Del Rey suffers from a lack of identity. Few people in Del Rey would be able to tell you there is such a thing as Del Rey, let alone the fact that they live or work there. It really is an adjacent to community. It is the part that is left over after defining the boundaries of Marina Del Rey, Mar Vista, Culver City, and Playa Vista. There is no part of Del Rey that feels like the center of the community. Few, if any, real estate agents use the term Del Rey when advertising properties. If you tell someone you live in Del Rey, they will try to correct you and say "You mean Marina Del Rey? Playa Del Rey?". If you tell a cab driver at LAX to take you to Del Rey, they will give you a blank stare.
This year they held the Del Rey Neighborhood Council officer elections at the Marina Del Rey Middle School to coincide with Del Rey Day. That was a good idea. They were able to muster up 137 voters according to the preliminary results. I think this was more voters than they've had in the past.
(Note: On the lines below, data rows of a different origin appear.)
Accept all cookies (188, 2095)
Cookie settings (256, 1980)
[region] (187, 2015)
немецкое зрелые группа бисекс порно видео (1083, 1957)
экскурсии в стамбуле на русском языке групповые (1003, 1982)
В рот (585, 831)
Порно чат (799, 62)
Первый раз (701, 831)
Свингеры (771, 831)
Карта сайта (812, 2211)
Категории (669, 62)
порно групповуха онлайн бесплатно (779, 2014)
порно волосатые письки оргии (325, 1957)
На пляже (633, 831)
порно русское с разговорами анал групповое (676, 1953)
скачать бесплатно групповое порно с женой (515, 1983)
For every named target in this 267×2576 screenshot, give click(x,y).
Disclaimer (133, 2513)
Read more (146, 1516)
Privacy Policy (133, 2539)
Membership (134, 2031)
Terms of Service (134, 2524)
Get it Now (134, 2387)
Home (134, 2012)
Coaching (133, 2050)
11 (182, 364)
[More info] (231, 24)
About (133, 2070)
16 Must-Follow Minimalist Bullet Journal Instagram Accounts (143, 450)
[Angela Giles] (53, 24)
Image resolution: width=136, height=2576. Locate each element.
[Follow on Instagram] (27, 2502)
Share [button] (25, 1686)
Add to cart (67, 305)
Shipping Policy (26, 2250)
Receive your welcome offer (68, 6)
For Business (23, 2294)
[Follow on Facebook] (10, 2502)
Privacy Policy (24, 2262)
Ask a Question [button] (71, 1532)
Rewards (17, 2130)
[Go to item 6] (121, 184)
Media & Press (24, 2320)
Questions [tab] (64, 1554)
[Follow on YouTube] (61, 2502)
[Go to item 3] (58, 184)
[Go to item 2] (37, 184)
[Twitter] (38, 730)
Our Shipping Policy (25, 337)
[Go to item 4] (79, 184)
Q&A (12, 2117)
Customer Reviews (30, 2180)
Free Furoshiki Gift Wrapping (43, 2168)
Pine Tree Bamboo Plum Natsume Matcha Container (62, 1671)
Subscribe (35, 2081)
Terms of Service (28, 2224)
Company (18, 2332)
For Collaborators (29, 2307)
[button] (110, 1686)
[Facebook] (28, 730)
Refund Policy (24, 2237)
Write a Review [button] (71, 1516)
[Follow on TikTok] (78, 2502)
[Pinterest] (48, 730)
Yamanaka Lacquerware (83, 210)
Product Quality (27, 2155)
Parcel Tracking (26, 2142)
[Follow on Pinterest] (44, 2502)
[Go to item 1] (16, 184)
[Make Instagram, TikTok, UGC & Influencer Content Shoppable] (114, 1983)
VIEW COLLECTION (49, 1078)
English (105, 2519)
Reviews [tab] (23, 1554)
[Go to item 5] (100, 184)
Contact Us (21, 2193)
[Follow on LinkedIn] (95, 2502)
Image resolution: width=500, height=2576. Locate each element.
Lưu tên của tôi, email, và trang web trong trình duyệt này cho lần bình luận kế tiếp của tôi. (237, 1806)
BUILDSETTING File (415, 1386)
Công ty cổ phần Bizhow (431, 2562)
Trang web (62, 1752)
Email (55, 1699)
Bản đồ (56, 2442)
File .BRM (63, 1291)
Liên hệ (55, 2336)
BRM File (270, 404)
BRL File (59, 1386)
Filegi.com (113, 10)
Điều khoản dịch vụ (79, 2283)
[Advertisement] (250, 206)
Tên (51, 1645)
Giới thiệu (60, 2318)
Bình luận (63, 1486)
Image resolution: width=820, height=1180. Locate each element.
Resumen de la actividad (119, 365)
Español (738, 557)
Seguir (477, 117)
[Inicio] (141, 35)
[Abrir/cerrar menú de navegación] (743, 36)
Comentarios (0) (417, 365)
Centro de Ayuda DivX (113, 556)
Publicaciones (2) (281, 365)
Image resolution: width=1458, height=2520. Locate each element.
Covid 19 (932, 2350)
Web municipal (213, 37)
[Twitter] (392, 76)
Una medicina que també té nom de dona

Almost all the officer seats up for grabs had only one candidate to choose from which didn't make for a very exciting election. The only contested seat was for 2nd Vice President which was won by write-in candidate Katia D'Amico by a narrow margin. Katia told me that she ran at the last minute because she was concerned that there would otherwise be no Latino representation on the board for an area with quite a large Latino population.